# Use Excel for Two-way ANOVA

Exercise 10.1.5.

## Statistics for Ecologists (Edition 2) Exercise 10.1.5

This exercise is concerned with analysis of variance (ANOVA) in Chapter 10. In particular with the situation when you have two predictor variables, that is two-way ANOVA.

### Using Excel for two-way ANOVA (analysis of variance)

### Introduction

Excel can carry out the necessary calculations to conduct ANOVA and has several useful functions that can help you:

- FDIST – calculates an exact p-value for a given F-value (and degrees of freedom).
- VAR – computes the variance of a series of values.
- COUNT – counts the number of items, useful for degrees of freedom.
- AVERAGE – calculates the mean.

However, Excel is most suitable for one-way ANOVA, where you have a single predictor variable. When you have two predictor variables two-way ANOVA is possible, but can be tricky to arrange.

In order to carry out the calculations you need to have your data arranged in a particular layout, let’s call it sample layout or “on the ground” layout. This is not generally a good layout to record your results but it is the only way you can proceed sensibly using Excel. In this exercise you’ll see how to set out your data and have a go at the necessary calculations to perform a two-way ANOVA.

The data for this exercise are available as a file: Two Way online.xlsx. There are two worksheets, one with the bare data and one completed version so you can check your work.

You can use the Analysis ToolPak to carry out the computations for you but you’ll still need to arrange the data in a particular manner. The Analysis ToolPak is not “active” by default so you may need to go to the options/settings and look for Add-Ins.

### The exercise data

The data you’ll use for this exercise are in the file Two Way online.xlsx and are presented in the following table:

Exercise data for two-way anova.

Water | vulgaris | sativa |

Lo | 9 | 7 |

Lo | 11 | 6 |

Lo | 6 | 5 |

Mid | 14 | 14 |

Mid | 17 | 17 |

Mid | 19 | 15 |

Hi | 28 | 44 |

Hi | 31 | 38 |

Hi | 32 | 37 |

These data represent the growth of two different plant species under three different watering regimes. The first column shows the levels of the Water variable, this is one of the predictor variables and you can see that there are three levels: Lo, Mid and Hi. The next two columns show the growth results for two plant species, labelled *vulgaris* and *sativa*. These two columns form the second predictor variable (we’ll call that Plant, which seems suitable).
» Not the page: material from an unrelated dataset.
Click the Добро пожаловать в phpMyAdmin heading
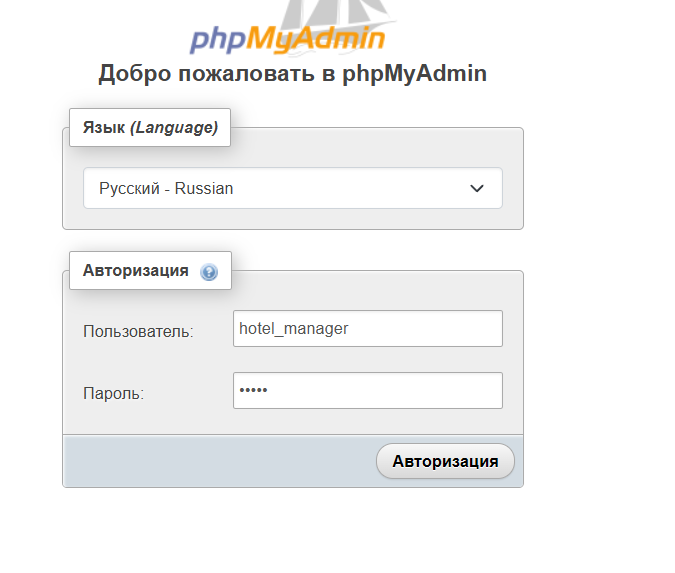The width and height of the screenshot is (675, 573). tap(293, 74)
This layout is the only way that Excel can deal with the values but it is not necessarily the most useful general layout for your data. The scientific recording layout is more powerful and flexible.

The other thing to note is that there are an equal number of items (replicates) in each “block”. Here there are only 3 observations per block. This replication balance is important; the more unbalanced your situation is the more “unreliable” the result is. In fact, if you use the Analysis ToolPak for 2-way ANOVA you must have a completely balanced dataset (or the routine refuses to run).

### Calculate Column Sums of Squares

Start by opening the example datafile: Two Way online.xlsx. Make sure you go to the Data worksheet (the worksheet Completed is there for you to check your results). The data are set out like the previous table, in sample layout. You will need to calculate the various sums of squares and to help you the worksheet has some extra areas highlighted for you.

Start by calculating the column SS, that is the sums of squares for the Plant predictor.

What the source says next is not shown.